A key element of future user experience – still relevant today – is multi-model access. “If it’s on a screen, the easiest way is to touch it. If it’s not, the easiest way is to ask it…”
For intelligent applications, he had predicted there would be an assistant that lives on users’ phones, that they could talk to. “I had to go do that one myself.”
Read Cheyer’s five predictions for the future of tech after the jump…
FIVE PREDICTIONS FOR THE FUTURE OF TECH
If those last ten spurred Cheyer to create Siri and Change.org, a social network for social causes, what’s driving his thoughts on future projects?
#1 Speech recognition finally works
“Speech is a chicken and egg problem,” Cheyer said. “It relies on good data – we need to model what people say and how they say it, but speech has never been good enough, so people don’t use it enough.” Now, with Siri and its competitors, that will change. “In the next five years, speech will finally work.”
#2 Collaborative coding and app marketplaces
Today, Cheyer said, applications are pretty static but people have a desire to personalise – he expects software will start to allow in-app purchasing by other vendors, and will start to be built in a more collaborative way.
#3 Healthcare gets smart
Structured health data is coming, thanks to top-down changes in regulation and bottom-up improvements in self-measurement. That will enable new forms of diagnosis, patient triage and personalised medicine (hopefully disruptive in a good way…)
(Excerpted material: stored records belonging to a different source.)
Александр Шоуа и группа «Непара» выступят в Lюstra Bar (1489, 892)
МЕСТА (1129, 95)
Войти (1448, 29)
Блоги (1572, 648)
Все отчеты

#4 Augmented really goes mainstream
The ecosystem and technology are finally ready for this. Google Glass, which now makes its smart eyewear API available to developers, is one of those leading the way.
#5 Hello, dynamic knowledge repositories
Cheyer’s hoping we’ll end up with places, online-enabled, where we can have discussions and work on the most important problems facing humanity. “It’s more out of hope than believing it will happen,” he added.
And the final challenge he laid down to the assembled hundreds at Pioneers? “Take them, invent, go make real companies and do it!”